I wish Al Gore would hurry up and deliver on his the global warming promises. I am beginning to feel cheated.
Earlier I said I was reading "Pagan Christianity?" by Frank Viola and George Barna. Many other people have already reviewed the book. For example, Ariel Vanderhorst did what I thought was a fair review. There's not much I can add except for a few points:
- A person should be cautious when someone comes around claiming to have a radical new angle on Xnty which somehow eluded everybody else for the last 2000 years. Furthermore, in his book, Viola had a short chapter on XP being a "revolutionary" and then uses that to try to bolster his case. Anymore this is almost meaningless jargon, and it makes me immediately suspicious because it's a cheap agitprop device that amounts to saying: "Hey you over there! You had better pay heed to what I say because like XP I'm a farsighted revolutionary too and I therefore got Him on my side." For me this is just so much rhetoric.
- Although their book is larded with footnotes, I thought that in many places they presented a over-simplistic view of church history, almost to the point of being ludicrous. The sections dealing with the patristic era and the Catholic church were especially weak. In other places, while their presentation was interesting, much of the time I ended up saying "big fat deal, so what?"
- Viola and Barna don't discuss very much the role of the H.S. in the church. This is the one problem that I have with "Emergents." For all their PoMo trappings, they are still very rationalist in outlook. They just think they have discovered the better presentation, the better packaging, or the better branding.

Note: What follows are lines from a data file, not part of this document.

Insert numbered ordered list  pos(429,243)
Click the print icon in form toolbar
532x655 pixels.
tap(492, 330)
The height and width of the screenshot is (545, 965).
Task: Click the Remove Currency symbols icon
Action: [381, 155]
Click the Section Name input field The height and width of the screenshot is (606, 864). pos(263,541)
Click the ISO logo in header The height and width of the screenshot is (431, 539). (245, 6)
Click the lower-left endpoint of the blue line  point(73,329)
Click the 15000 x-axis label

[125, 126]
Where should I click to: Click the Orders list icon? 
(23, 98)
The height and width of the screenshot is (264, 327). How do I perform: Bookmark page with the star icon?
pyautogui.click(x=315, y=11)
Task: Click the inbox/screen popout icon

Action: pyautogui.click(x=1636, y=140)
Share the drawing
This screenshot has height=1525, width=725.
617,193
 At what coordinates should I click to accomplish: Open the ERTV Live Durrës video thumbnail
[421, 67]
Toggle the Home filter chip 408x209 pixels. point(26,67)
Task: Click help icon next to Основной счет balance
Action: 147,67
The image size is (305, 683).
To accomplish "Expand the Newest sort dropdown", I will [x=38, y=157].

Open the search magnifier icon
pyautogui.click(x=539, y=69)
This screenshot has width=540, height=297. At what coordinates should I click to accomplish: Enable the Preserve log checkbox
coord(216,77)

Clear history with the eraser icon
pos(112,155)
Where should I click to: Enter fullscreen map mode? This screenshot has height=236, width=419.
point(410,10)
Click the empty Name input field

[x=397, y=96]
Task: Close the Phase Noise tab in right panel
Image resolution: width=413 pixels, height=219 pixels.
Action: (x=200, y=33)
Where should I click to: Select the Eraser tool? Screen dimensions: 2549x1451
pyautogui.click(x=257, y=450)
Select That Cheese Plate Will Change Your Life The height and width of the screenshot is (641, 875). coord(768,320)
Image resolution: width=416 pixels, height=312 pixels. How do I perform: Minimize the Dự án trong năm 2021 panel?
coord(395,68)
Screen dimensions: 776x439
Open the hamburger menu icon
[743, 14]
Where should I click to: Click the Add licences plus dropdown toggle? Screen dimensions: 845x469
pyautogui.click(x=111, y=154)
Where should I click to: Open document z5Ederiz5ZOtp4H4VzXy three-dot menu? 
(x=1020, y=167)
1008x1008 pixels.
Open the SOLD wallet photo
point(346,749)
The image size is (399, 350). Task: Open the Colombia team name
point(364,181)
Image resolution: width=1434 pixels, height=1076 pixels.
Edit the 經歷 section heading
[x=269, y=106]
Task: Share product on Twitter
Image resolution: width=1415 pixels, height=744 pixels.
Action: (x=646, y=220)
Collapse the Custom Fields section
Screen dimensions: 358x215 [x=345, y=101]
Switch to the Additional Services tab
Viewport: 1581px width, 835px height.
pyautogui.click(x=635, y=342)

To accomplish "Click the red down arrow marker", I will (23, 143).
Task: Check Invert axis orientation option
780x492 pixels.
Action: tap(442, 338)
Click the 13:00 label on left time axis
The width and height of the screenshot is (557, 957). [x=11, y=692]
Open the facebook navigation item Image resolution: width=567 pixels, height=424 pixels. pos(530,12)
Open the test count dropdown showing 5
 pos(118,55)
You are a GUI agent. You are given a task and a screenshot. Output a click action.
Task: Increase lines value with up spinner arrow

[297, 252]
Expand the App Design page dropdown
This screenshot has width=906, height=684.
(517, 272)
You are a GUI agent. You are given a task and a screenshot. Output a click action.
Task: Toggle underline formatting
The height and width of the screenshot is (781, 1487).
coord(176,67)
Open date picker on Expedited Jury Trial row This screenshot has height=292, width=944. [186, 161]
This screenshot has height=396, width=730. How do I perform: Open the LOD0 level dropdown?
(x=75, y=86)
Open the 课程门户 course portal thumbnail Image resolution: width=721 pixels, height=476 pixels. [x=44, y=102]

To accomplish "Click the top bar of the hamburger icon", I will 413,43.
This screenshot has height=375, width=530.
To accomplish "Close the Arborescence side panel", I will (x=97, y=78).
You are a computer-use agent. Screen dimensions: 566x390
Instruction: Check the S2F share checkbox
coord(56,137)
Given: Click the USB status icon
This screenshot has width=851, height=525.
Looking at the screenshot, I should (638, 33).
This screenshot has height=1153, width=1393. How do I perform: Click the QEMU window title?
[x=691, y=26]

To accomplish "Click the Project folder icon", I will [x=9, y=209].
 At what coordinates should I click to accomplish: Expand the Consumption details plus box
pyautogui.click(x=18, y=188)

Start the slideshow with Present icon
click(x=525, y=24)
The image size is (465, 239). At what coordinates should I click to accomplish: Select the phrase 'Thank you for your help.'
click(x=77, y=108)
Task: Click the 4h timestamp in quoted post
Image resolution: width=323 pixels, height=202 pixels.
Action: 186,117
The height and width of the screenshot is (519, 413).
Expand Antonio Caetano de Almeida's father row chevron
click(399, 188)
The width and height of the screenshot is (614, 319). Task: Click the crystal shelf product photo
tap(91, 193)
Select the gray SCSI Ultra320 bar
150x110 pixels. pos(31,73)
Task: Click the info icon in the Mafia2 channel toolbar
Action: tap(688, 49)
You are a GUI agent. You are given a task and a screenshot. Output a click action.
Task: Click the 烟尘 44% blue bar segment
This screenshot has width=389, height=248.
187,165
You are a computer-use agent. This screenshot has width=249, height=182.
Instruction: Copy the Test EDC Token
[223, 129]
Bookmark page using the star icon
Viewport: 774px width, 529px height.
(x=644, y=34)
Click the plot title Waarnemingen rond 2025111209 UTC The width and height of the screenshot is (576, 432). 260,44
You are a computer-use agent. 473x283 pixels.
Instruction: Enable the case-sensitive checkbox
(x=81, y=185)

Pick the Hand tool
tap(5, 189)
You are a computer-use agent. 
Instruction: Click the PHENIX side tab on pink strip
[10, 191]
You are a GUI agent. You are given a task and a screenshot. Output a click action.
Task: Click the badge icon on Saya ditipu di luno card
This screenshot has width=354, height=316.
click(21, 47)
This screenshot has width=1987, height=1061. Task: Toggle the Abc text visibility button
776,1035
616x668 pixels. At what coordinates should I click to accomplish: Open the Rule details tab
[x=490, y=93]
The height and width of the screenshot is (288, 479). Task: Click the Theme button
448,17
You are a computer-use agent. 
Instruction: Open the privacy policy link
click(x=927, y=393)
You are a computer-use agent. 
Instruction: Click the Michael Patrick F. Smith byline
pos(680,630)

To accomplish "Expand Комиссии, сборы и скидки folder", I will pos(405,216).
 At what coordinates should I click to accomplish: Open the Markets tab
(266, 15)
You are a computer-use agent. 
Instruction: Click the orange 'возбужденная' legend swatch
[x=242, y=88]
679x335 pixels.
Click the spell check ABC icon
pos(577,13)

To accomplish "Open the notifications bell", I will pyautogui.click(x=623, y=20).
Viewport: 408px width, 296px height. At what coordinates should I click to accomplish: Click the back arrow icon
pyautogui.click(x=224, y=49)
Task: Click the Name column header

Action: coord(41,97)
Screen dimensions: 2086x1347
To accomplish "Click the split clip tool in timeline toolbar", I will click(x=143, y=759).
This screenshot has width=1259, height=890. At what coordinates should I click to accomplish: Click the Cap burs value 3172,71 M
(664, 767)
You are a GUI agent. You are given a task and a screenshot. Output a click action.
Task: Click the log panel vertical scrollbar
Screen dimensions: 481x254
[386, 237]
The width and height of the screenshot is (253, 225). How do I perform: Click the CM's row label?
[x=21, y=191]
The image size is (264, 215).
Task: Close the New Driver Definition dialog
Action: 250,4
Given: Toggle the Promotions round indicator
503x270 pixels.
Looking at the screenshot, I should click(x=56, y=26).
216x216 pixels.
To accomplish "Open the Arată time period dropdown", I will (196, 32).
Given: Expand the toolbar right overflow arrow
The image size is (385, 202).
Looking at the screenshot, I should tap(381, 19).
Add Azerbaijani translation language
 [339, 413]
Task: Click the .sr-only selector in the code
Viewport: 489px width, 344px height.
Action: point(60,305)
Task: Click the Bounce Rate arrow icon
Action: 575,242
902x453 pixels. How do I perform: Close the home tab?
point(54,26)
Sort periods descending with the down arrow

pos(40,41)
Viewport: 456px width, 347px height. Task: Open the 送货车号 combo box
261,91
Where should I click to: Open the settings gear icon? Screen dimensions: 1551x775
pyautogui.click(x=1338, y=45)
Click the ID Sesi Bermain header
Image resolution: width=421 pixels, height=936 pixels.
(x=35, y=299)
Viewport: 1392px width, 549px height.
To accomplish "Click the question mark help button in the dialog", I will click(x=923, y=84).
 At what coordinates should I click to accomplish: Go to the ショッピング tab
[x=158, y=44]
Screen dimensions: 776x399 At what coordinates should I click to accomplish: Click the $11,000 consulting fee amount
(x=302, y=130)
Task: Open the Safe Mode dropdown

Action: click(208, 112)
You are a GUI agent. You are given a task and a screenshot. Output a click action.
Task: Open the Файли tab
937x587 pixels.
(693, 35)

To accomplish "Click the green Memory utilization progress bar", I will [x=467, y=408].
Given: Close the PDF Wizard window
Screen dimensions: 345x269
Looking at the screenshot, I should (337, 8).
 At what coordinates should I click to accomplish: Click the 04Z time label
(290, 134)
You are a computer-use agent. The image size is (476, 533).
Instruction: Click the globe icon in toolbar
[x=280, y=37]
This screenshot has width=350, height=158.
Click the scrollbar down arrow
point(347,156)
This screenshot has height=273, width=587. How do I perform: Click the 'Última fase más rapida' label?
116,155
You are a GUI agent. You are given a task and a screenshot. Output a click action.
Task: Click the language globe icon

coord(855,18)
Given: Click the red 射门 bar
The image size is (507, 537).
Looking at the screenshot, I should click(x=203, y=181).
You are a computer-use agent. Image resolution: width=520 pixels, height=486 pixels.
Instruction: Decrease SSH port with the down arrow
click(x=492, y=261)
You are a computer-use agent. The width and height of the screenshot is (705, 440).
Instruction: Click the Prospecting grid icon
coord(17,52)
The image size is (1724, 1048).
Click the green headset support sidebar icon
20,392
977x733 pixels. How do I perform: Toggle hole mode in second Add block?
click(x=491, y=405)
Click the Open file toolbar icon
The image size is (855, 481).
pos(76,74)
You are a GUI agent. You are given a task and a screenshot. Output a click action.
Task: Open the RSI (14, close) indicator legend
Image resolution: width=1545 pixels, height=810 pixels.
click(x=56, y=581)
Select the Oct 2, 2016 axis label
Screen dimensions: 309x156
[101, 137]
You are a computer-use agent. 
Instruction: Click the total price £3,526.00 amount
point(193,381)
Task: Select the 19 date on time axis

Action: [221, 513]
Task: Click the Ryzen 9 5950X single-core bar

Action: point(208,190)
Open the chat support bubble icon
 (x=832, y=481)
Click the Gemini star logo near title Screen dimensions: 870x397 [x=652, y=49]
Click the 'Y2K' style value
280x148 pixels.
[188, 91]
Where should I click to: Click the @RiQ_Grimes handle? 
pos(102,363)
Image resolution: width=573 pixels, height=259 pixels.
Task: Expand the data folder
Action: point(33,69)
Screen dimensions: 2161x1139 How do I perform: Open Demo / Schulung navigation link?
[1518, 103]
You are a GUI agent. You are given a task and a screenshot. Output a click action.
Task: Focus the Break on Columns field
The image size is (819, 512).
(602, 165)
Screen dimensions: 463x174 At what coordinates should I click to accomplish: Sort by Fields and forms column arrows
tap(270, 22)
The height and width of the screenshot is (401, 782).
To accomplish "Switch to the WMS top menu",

- Viola and Barna place an emphasis on the church planters' role in starting up these "organic churches" which they are advocating. Just read some of the materials at House Church Resource. The question I have is just who are these "church planters" and who picks them? If somebody is picking them, then somewhere behind the scenes we still have an organization operating. And if an organization is operating, then somebody is paying for it. And so things may not be quite as "organic" as we thought they were.